(Data records)
======

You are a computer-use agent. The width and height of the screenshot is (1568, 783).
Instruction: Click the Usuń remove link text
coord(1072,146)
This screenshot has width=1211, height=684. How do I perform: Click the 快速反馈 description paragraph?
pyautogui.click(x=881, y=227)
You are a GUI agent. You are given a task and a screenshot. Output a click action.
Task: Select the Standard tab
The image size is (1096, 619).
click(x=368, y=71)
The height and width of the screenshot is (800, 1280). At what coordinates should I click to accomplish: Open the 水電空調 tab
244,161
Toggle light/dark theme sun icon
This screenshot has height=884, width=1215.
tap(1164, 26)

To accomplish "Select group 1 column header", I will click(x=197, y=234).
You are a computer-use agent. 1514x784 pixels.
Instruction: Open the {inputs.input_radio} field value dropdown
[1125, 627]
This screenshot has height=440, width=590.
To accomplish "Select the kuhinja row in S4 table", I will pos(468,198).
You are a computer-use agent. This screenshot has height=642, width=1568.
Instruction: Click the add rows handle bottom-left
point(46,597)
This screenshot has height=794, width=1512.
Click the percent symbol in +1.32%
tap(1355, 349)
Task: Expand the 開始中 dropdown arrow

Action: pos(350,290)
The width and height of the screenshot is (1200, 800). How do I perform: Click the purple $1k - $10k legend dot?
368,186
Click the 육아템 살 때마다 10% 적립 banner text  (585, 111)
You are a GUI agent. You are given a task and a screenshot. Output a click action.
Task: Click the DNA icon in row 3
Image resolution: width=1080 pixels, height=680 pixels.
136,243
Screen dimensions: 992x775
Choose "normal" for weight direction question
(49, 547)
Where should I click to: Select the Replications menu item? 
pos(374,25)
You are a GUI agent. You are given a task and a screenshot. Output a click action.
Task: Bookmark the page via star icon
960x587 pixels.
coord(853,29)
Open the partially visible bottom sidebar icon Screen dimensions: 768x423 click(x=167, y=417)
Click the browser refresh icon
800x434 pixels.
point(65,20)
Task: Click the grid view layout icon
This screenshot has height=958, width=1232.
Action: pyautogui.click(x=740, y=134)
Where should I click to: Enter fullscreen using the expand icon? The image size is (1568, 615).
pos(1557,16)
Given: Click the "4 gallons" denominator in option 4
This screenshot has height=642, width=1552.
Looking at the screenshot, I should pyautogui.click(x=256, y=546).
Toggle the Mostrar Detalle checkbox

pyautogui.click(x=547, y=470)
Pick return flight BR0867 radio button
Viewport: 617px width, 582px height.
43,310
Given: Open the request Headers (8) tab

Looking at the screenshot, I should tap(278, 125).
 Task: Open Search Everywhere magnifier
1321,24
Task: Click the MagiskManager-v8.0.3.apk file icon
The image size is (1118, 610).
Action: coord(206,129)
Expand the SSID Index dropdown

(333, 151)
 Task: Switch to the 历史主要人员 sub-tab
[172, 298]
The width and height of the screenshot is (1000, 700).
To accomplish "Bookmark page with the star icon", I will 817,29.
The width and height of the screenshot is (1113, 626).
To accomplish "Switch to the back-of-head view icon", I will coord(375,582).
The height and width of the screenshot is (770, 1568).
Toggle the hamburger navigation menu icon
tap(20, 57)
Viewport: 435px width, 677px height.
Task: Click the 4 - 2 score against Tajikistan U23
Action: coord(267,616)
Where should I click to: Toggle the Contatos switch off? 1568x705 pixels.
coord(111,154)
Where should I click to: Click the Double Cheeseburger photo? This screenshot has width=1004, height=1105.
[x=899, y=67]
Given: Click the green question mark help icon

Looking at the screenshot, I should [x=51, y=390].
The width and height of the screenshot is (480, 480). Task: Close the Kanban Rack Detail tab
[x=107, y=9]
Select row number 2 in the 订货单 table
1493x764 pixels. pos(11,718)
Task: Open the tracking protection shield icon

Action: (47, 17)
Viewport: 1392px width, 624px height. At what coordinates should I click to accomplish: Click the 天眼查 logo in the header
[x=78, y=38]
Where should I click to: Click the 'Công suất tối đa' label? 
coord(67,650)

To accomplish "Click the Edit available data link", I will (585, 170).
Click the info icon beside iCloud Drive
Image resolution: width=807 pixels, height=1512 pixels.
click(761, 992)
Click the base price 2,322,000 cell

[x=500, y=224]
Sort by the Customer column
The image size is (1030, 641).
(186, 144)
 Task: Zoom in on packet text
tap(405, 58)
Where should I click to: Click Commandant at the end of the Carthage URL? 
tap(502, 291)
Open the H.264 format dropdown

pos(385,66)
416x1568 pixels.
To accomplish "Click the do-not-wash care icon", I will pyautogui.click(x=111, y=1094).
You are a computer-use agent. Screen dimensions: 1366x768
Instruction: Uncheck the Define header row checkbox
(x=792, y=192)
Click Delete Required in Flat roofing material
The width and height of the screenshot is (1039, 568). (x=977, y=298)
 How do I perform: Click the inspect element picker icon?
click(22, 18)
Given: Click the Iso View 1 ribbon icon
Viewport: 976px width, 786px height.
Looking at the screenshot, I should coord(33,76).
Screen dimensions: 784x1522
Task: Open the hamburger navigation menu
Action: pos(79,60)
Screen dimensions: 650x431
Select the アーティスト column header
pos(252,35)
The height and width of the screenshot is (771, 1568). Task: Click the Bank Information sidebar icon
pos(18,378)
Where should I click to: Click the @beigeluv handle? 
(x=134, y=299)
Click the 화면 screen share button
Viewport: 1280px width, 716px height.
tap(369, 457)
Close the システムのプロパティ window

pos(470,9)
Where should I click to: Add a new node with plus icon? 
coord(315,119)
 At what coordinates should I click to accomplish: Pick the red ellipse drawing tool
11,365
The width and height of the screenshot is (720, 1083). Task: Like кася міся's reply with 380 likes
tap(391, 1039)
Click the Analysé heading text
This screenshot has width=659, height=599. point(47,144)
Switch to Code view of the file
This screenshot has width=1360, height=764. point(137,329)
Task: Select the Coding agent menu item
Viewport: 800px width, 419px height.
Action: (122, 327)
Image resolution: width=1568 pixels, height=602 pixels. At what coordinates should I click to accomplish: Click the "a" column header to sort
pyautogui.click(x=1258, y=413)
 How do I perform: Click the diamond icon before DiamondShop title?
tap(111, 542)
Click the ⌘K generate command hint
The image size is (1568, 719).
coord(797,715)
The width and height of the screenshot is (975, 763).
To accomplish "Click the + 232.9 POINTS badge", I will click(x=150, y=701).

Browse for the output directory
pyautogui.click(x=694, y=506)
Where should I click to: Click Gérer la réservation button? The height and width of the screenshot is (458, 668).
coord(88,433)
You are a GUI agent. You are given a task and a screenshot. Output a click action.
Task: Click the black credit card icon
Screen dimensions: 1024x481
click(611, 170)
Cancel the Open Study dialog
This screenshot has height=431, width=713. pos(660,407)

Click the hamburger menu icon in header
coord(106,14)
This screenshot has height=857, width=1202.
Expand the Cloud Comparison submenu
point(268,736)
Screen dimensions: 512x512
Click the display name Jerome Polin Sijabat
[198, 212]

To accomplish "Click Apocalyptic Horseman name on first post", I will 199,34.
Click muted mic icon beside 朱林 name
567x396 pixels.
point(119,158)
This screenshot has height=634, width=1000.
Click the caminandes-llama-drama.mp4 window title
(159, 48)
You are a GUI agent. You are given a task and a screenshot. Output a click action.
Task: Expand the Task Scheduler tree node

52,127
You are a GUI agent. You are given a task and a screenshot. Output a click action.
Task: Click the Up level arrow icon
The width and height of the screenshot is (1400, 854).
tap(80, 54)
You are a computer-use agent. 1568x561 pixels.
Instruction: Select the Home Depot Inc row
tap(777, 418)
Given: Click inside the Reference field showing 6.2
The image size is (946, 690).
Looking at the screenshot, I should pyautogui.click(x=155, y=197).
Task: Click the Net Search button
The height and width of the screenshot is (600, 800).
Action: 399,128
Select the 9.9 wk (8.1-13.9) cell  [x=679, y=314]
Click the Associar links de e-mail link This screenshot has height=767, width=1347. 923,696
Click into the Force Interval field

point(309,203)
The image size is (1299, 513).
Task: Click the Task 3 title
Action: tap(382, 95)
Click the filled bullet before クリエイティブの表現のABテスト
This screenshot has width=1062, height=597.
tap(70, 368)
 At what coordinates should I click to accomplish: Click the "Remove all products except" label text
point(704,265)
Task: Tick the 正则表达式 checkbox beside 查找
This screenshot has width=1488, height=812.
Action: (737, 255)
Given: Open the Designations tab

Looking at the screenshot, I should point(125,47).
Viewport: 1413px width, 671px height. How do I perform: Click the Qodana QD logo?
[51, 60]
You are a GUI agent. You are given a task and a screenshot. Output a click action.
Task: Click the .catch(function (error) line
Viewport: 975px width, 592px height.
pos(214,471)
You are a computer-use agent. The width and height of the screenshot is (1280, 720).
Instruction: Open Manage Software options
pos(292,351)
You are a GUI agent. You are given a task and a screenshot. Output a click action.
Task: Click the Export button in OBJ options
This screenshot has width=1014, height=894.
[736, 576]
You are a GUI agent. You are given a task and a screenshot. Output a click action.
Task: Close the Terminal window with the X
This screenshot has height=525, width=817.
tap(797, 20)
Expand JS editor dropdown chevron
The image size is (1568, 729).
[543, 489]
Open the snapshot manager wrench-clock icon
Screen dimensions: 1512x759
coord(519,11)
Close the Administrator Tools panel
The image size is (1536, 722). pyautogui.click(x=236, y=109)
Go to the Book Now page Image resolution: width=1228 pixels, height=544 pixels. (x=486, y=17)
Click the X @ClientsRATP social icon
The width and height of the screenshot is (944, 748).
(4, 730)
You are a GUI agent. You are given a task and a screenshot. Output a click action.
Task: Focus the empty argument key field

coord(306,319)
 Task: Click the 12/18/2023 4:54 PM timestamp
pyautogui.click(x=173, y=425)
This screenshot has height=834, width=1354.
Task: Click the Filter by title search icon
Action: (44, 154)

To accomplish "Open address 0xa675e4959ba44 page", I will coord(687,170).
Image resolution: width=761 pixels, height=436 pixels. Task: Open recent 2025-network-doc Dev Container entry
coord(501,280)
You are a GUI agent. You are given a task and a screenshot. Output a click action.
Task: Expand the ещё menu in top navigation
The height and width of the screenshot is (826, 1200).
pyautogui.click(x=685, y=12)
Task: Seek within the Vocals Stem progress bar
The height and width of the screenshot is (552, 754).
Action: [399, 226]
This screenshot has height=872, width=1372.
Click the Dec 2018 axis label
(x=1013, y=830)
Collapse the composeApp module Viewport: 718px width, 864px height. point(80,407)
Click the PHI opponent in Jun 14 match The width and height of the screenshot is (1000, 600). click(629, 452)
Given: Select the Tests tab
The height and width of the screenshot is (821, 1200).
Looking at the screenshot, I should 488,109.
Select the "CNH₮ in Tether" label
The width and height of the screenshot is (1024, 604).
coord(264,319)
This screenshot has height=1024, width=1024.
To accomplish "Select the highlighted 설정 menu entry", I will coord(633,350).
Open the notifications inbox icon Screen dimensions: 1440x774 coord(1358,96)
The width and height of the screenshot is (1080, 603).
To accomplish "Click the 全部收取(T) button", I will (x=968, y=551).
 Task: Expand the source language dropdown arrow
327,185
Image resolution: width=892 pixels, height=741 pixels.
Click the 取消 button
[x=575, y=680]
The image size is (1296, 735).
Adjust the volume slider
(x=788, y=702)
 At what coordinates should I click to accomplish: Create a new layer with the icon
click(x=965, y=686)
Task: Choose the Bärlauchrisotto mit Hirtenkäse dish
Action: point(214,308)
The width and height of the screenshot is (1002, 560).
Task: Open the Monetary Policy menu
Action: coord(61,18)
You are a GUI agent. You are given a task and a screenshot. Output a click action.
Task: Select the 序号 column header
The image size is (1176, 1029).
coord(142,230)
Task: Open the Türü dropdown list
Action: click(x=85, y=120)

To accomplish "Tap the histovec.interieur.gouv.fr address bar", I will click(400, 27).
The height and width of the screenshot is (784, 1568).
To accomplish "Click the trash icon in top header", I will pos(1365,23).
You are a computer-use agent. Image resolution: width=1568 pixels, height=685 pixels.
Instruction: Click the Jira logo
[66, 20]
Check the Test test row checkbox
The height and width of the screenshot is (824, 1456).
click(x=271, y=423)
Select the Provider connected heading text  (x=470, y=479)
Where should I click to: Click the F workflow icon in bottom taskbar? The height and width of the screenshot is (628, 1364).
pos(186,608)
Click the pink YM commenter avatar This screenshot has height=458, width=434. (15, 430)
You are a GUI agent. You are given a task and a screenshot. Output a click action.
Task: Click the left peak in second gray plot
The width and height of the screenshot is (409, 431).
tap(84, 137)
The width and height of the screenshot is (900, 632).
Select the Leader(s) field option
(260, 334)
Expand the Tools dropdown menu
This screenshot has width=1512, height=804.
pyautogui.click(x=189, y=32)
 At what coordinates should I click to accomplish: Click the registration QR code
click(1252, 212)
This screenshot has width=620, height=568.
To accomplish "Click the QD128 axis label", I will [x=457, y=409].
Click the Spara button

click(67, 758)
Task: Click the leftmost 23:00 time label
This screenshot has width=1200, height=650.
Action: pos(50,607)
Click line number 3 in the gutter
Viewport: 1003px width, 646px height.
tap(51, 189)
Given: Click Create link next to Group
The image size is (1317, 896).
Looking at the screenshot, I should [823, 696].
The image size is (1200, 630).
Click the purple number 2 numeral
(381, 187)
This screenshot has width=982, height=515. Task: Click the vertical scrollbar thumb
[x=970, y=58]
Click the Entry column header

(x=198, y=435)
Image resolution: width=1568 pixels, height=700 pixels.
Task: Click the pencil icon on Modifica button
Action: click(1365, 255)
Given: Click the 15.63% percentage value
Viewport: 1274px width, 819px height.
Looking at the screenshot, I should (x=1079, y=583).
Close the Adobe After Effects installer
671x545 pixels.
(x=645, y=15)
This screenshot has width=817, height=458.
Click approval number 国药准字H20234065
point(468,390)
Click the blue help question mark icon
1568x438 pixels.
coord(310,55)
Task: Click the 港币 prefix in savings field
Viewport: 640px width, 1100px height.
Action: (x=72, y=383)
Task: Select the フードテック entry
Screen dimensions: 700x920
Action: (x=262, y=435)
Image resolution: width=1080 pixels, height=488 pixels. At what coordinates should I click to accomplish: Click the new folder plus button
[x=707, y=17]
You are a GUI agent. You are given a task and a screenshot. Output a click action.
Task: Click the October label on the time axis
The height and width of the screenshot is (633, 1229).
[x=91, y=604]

======

**Problem details**
Above are the records. Copy every line in them holding "computer".

**Exercise response**
You are a computer-use agent. The width and height of the screenshot is (1568, 783).
You are a computer-use agent. 1514x784 pixels.
You are a computer-use agent. This screenshot has height=642, width=1568.
You are a computer-use agent. Screen dimensions: 1366x768
You are a computer-use agent. 1568x561 pixels.
You are a computer-use agent. The width and height of the screenshot is (1280, 720).
You are a computer-use agent. Image resolution: width=1568 pixels, height=685 pixels.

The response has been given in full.